Kalau iya, alasannya kenapa, dan kalau enggak, ada apa dengan ODOP?

6 komentar:

  1. Drama balita tuh aku banget juga mba. Alamak ada ide 'ting' bentar, lalu anak nangis auto ambyar. Fokus itu sih yg susah banget kalo punya anak ini. Heu (shezahome.com)

    BalasHapus
    Balasan
    1. Hai mbak Aswinda, iya nih kepala udah puyeng. Kadang ada jam malam kayak begini ini, malah ikutan tidur juga kebablasan. Bener poll, ide mau lanjut nulis ambyar😭

      Hapus
  2. Jujur blm tertarik mba kalo ODOP. Soalnya blogku berniche traveling dan kuliner. Yang mana aku nulis kalo ada bhn ttg traveling dan kuliner. Dan itu ga tiap hari ada. Makanya susah kalo aku hrs nulis tiap HR ttg traveling ATO makan2. Ga mungkin tema lain, kan lari dari Niche ntr :p.

    Alasan lain, aku ga terlalu suka nulis pake jadwal gitu. Soalnya kdg tergantung mood hahahaha. Tapi tetep kok aku slalu usahain seminggu sekali. Kec saat sedang detox sosmed dan blog aro sdg traveling yaa. Itu off dulu memang.

    BalasHapus
    Balasan
    1. Aku awalnya gak tertarik kak Fan untuk ODOP, karna efek gabut itu terus mikir ku kenapa aku nggak cerita tentang kisah2 ku sebelumnya gitu kan, jadi aku buatlah si ODOP ini.

      Berhubung kena drama balita yang mendadak sakit, terus kalau tidur kan lampu nya dimatikan, nah dia tuh kriyep2 gitu loh kalau lampunya nyala. .otomatis masih kesusahan ketika bayi rewel (padahal emaknya yaa disampingnya terus).

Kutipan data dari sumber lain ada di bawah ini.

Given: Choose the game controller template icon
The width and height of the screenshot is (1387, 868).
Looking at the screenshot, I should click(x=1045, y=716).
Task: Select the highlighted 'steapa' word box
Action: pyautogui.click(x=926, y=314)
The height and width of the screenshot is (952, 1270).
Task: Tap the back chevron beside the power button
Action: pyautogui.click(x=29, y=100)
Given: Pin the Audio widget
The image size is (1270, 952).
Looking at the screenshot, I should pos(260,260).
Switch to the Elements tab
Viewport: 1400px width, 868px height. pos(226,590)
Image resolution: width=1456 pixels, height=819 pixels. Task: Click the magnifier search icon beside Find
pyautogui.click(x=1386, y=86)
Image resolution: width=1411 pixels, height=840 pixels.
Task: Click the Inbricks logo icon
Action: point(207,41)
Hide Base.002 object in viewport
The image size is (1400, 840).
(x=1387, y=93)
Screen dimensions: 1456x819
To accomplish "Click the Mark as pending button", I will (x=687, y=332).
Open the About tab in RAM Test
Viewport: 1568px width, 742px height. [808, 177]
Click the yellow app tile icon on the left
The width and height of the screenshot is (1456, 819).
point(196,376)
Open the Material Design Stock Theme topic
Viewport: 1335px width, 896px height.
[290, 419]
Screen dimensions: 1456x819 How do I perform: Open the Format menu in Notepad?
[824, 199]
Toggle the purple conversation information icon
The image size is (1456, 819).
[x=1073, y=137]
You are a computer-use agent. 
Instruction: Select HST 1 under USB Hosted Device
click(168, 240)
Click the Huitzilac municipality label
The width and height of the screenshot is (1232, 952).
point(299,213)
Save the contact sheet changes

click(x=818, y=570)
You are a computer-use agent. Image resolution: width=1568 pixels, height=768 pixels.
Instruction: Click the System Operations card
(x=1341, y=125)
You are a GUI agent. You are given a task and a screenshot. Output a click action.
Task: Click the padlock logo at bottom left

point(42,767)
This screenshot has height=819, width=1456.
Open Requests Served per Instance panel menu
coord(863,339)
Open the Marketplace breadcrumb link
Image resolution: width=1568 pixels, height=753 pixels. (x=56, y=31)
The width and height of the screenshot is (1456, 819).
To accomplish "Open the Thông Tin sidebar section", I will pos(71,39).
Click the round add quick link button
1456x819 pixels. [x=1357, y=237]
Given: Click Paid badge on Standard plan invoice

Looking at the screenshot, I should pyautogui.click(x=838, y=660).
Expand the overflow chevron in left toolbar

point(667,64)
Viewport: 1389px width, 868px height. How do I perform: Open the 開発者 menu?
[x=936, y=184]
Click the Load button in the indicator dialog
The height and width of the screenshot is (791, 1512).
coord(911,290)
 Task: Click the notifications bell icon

      Niche ku awalnya bahas seputar skincare, review, tips2, tp kemudian rasanya pengen nulis hal yg berbeda, akhirnya aku tuangkan di blog ku ini. .tp tetep aja sih dominan ke kecantikan wkwk.

      Hapus
  3. satu hari tiga cerita aku bisa, cuman bingung mau nulis apa :)

    BalasHapus
    Balasan
    1. Coba buat to do list aja kak kalau memang mau ketik blog.